In [1]:
from pydataset import data
import matplotlib.pyplot as plt
import pandas as pd
import numpy as np
from acquire import get_titanic_data
from sklearn.model_selection import train_test_split
from sklearn.metrics import \
accuracy_score,\
recall_score,\
precision_score,\
confusion_matrix,\
classification_report
from sklearn.ensemble import RandomForestClassifier

In [2]:
df = get_titanic_data('titanic_db')
df

Unnamed: 0,passenger_id,survived,pclass,sex,age,sibsp,parch,fare,embarked,class,deck,embark_town,alone
0,0,0,3,male,22.0,1,0,7.2500,S,Third,,Southampton,0
1,1,1,1,female,38.0,1,0,71.2833,C,First,C,Cherbourg,0
2,2,1,3,female,26.0,0,0,7.9250,S,Third,,Southampton,1
3,3,1,1,female,35.0,1,0,53.1000,S,First,C,Southampton,0
4,4,0,3,male,35.0,0,0,8.0500,S,Third,,Southampton,1
...,...,...,...,...,...,...,...,...,...,...,...,...,...
886,886,0,2,male,27.0,0,0,13.0000,S,Second,,Southampton,1
887,887,1,1,female,19.0,0,0,30.0000,S,First,B,Southampton,1
888,888,0,3,female,,1,2,23.4500,S,Third,,Southampton,0
889,889,1,1,male,26.0,0,0,30.0000,C,First,C,Cherbourg,1


In [3]:
def train_val_test(df, strat, seed = 123):
    train, val_test = train_test_split(df, train_size = 0.8, random_state = seed, stratify = df[strat])
    val, test = train_test_split(val_test, train_size = 0.5, random_state = seed, stratify = val_test[strat])
    return train, val, test

In [4]:
train, validate, test = train_val_test(df, 'survived')

In [5]:
train = train.drop(columns=['embark_town', 'class', 'deck', 'age'])
validate = validate.drop(columns=['embark_town', 'class', 'deck', 'age'])
test = test.drop(columns=['embark_town', 'class', 'deck', 'age'])


In [6]:
train.survived.value_counts()

survived
0    439
1    273
Name: count, dtype: int64

In [7]:
train['baseline_prediction'] = 0
baseline_accuracy = (train.baseline_prediction == train.survived).mean()
print(f'baseline accuracy: {baseline_accuracy:.2%}')


baseline accuracy: 61.66%


In [8]:
validate['baseline_prediction'] = 0
baseline_accuracy = (validate.baseline_prediction == validate.survived).mean()

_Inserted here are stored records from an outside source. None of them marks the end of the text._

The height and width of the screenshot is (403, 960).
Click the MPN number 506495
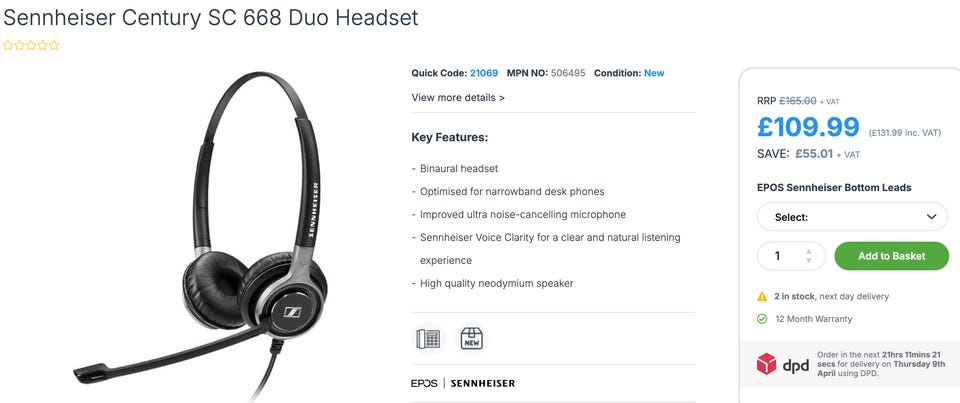coord(568,73)
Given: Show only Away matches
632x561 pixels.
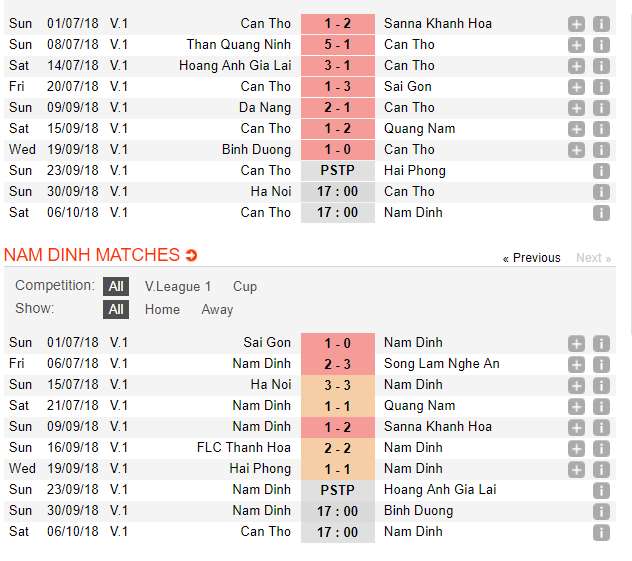Looking at the screenshot, I should 217,309.
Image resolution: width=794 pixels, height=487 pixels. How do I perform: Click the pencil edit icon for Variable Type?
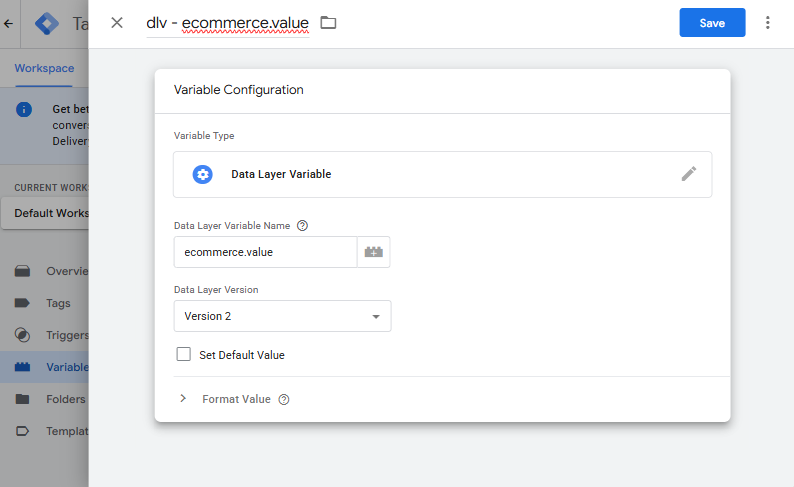(x=688, y=174)
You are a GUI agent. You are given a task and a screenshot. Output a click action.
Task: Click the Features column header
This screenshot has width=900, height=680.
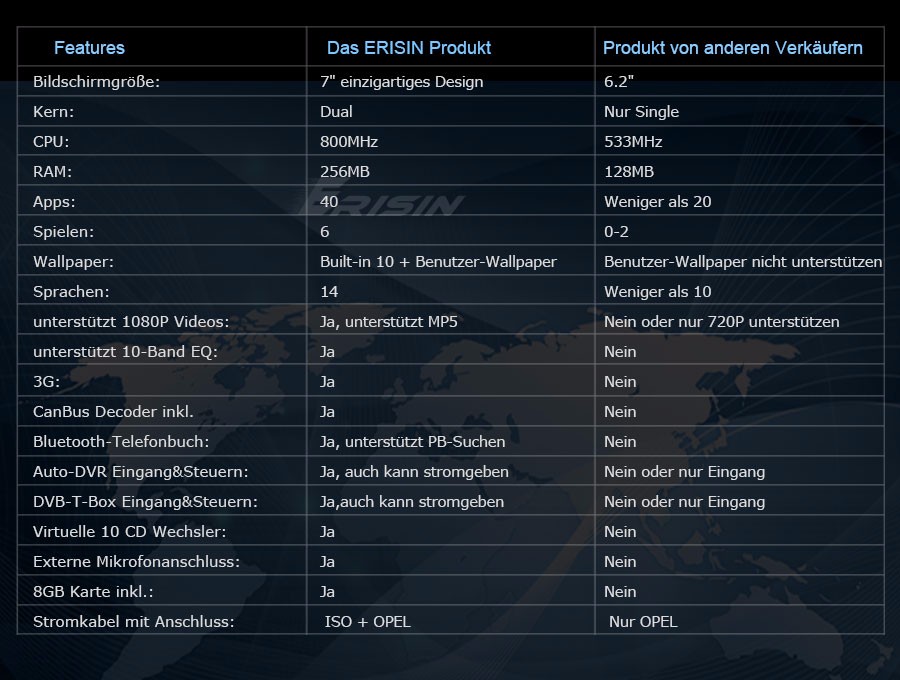pos(89,48)
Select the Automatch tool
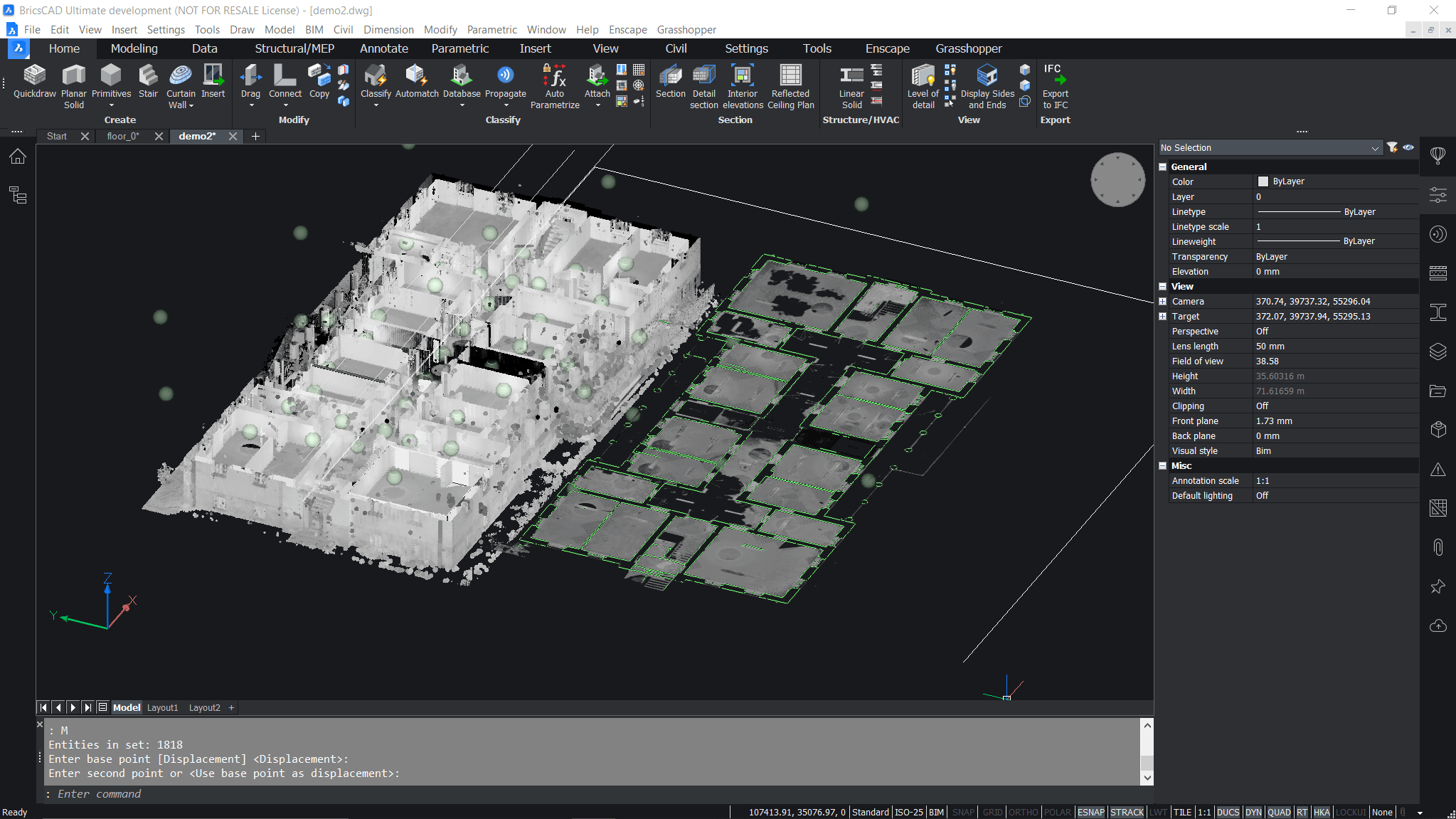 [417, 82]
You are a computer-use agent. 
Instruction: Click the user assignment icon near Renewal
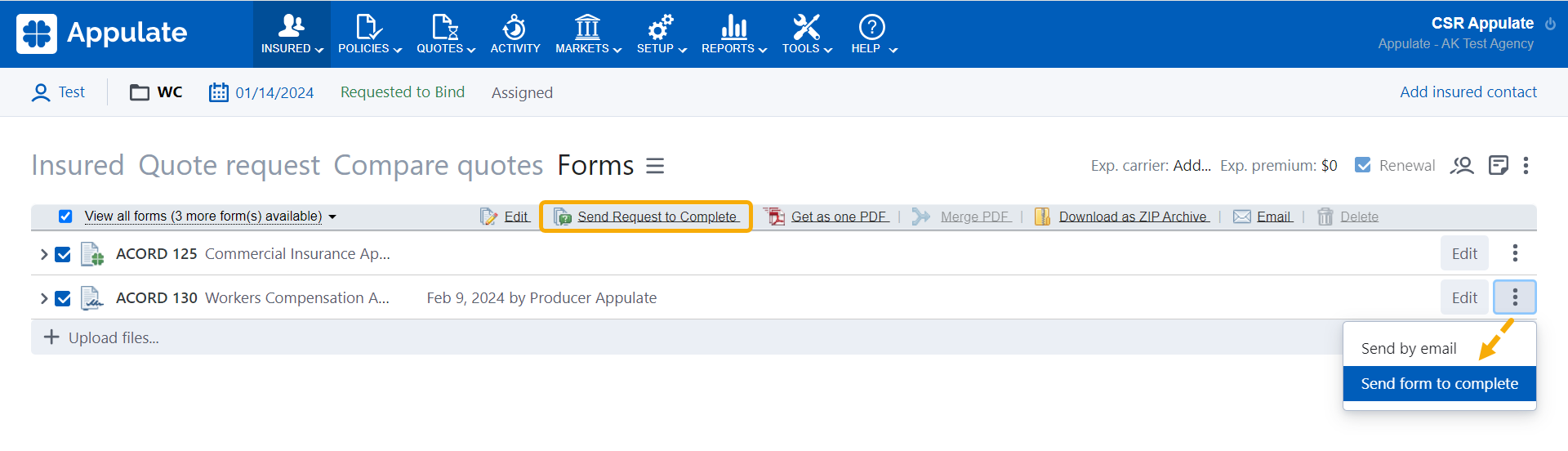coord(1461,166)
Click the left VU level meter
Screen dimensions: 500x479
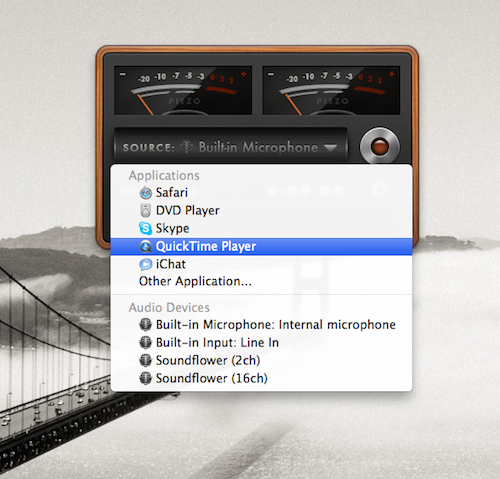183,91
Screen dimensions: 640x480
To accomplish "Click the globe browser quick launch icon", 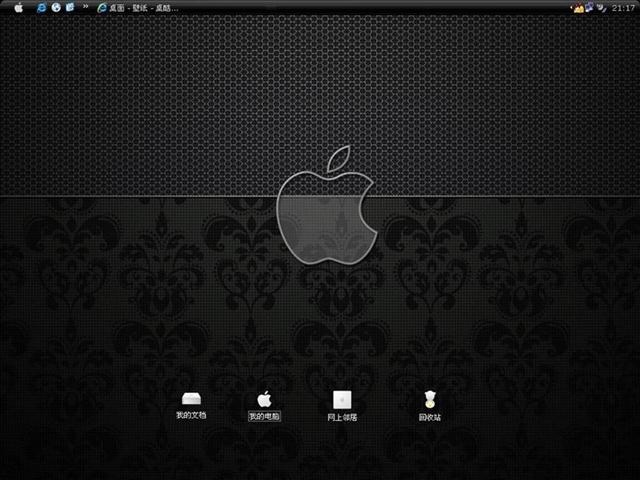I will tap(56, 7).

test['baseline_prediction'] = 0
baseline_accuracy = (test.baseline_prediction == test.survived).mean()

In [9]:
target = 'survived'

X_train = train.drop(columns=['survived', 'sex', 'embarked', 'passenger_id'])
y_train = train[target]

X_validate = validate.drop(columns=['survived', 'sex', 'embarked', 'passenger_id'])
X_test = test.drop(columns=['survived', 'sex', 'embarked', 'passenger_id'])


y_validate = validate[target]
y_test = test[target]

In [10]:
RandomForestClassifier?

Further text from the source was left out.